Body liberation picks up where body positivity leaves off and cultivates freedom from systemic oppression for all bodies. It encompasses a collective freedom and liberation from fatphobia, homophobia, ableism, racism, sexism, transphobia, and more. It takes back that control over how bodies “should” be and allows them to live as they were always meant to.
“When I first came to the body positive movement I was challenged because I did not love my fat, disabled, Black body,” says Nia Patterson, Equip’s Social Media Manager. “I thought body positivity was about self-love and I was wrong. What I quickly learned is that body positivity is a social justice movement created so that people like me did not have to live in fear of body-based oppression. I knew that I could not recover from my eating disorder at the time in a world built to punish and hate my body. Now I fight for fat liberation and body liberation because those movements are made for the eradication of the oppression of marginalized bodies.”

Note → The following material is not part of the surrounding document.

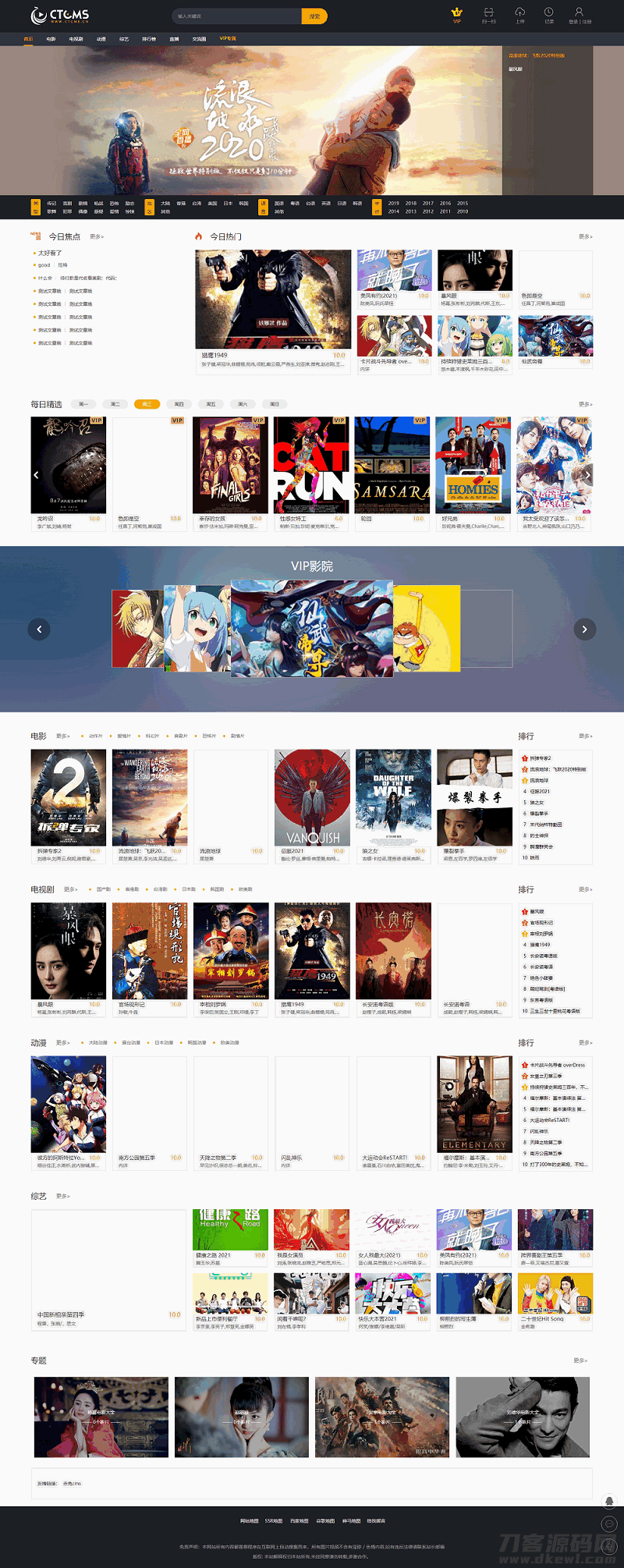
Task: Click the cloud upload icon
Action: tap(520, 12)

How to know which body image approach is right for you or your loved one
Depending on where you are in your body image journey, one of these approaches may resonate for you more than the others — and that may change over time. “Someone early in their recovery journey may be able to slowly challenge themselves to think about body neutrality before perhaps getting to a place where they can — at least for brief moments — celebrate all aspects of their physical selves,” Derenne says.
That evolution is something Duvall encourages everyone to be aware of, considering the ever-changing experience of having a body. “You might choose to stay in neutrality or choose to explore body liberation, but nonetheless, the choice is yours and not society’s,” she says. “I think we have to be careful when focusing on the things our body allows us to do as a way of escaping body negativity. Although that can be a helpful starting place, our abilities change over time, just as our body size and shape do, so we want to be intentional about not putting conditions on it.”
Bohon says that no matter which body image approach parents choose to model at home, the language they use to discuss their own bodies matters most. “The best thing parents can do is to work on their own body image,” she says. “When parents express love for their own bodies, they send powerful messages to their kids that contrast with those from media, peers, and others. Stop the weight comments and body checks. Stop the disparaging self-talk about having dessert. Start with body neutrality if that feels best for you, and if you feel ready for body positivity and self love, go for it. That may have an even more powerful impact.”
While body image is an issue everyone deals with, it’s especially important for those who may be prone to eating disorders for any number of reasons (like genetics, environment, media messages, etc.) to be extra vigilant about how they think and talk about their bodies. If you or someone you know is struggling with body negativity, it’s never too early to seek support — whether that means learning healthier coping strategies or embarking on a treatment journey.